A complementary therapy means you can use it alongside your conventional medical treatment. It may help you to feel better and cope better with your cancer and treatment. There are a range of places you can go to have complementary therapies.
Talk to your cancer doctor, GP, or specialist nurse if you're considering using any complementary therapies. Some treatments may interact. Also let your complementary therapist know about your conventional cancer treatment.
Complementary therapies in hospitals
Many cancer wards, units and hospitals offer a range of complementary therapies free of charge as part of their care. Those most commonly offered are:
- massage (including aromatherapy massage and shiatsu)
It's always worth asking what is available in your own clinic or hospital. Some therapies might also be available for carers.
Other types of complementary therapy that might be available include art therapy, music therapy and visualisation.
Therapists who work in a hospital setting must have the necessary qualifications. They are usually registered with organisations that regulate complementary therapy practitioners.
The organisations include the:
- Complementary and Natural Healthcare Council (CNHC)
- Health and Care Professions Council (HCPC)
The CNHC and HCPC make sure that practitioners registered with them are properly trained, qualified and insured. The therapist will be familiar with working with people with cancer. They might be working as volunteers or might be paid employees of the hospital.
Check with your nurse or doctor if your hospital doesn’t offer complementary therapies. They might be able to recommend somewhere else in your area.
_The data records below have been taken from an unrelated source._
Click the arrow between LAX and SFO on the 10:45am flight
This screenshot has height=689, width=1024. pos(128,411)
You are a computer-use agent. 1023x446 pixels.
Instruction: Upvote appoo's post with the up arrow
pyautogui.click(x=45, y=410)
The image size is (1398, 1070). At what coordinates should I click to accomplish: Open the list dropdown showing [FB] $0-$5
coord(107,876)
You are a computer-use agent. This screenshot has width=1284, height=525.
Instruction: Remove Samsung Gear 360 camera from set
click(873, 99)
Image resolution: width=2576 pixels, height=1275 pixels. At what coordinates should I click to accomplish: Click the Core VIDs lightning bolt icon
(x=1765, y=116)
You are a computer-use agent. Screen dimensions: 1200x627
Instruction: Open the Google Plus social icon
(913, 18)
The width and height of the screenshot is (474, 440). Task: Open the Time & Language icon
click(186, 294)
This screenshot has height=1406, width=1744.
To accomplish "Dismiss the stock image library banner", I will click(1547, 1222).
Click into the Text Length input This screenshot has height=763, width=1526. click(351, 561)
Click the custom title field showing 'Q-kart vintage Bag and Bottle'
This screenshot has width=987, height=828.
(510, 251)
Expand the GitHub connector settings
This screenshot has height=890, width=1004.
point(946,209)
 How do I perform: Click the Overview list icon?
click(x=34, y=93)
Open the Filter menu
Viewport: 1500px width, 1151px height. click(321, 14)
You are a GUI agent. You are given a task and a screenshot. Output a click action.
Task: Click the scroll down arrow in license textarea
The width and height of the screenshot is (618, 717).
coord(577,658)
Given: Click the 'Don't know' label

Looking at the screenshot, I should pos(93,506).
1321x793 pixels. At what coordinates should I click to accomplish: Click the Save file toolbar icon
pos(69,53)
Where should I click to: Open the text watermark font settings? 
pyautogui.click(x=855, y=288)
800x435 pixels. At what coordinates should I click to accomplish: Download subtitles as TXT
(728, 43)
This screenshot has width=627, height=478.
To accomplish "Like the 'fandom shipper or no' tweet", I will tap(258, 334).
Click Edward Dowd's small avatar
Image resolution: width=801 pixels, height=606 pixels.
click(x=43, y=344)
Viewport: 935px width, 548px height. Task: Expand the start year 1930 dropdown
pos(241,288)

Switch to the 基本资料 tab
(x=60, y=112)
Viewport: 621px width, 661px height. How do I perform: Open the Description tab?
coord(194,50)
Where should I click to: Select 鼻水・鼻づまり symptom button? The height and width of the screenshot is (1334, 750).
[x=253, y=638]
Complementary therapies in hospices
Many hospices offer a range of complementary therapies free of charge to people with cancer, and sometimes their carers too. They might be able to offer a wider range of therapies than those provided in hospitals.
Practitioners in hospices are usually registered with the Complementary and Natural Healthcare Council (CNHC).
Your GP practice
Some GP practices around the UK offer complementary therapies as part of their care. They will have therapists on site with the necessary qualifications and may offer:
- mindfulness based stress reduction
Or your GP may have training in specific therapies, such as acupuncture or osteopathy
You might have to pay for these extra services from your GP practice. But they might not be as expensive as going to a private therapist.
Voluntary and charitable cancer organisations
Some cancer charities or organisations offer people complementary therapies.
NHS integrated hospitals
There are 3 NHS integrated hospitals in the UK. They are in Bristol, Glasgow and London. They see people with a variety of conditions, including cancer. They offer a number of complementary therapies.
Some of the hospitals run a support programme for people with cancer.
Therapies in independent cancer support groups or centres
There are several centres across the UK that offer:
- complementary therapies
Some charge for these services and some don’t. Some will charge people who can afford to pay. But won’t turn anyone away because they can’t afford the costs. Some centres offer services to carers, as well as people with cancer.
These groups or centres can provide:
- physical support
- emotional support
- spiritual support
- practical advice on nutrition
Complementary therapies in private practices
There are thousands of private complementary therapists around the country. Some might have their own private rooms. Or use a room that is part of a health or fitness centre.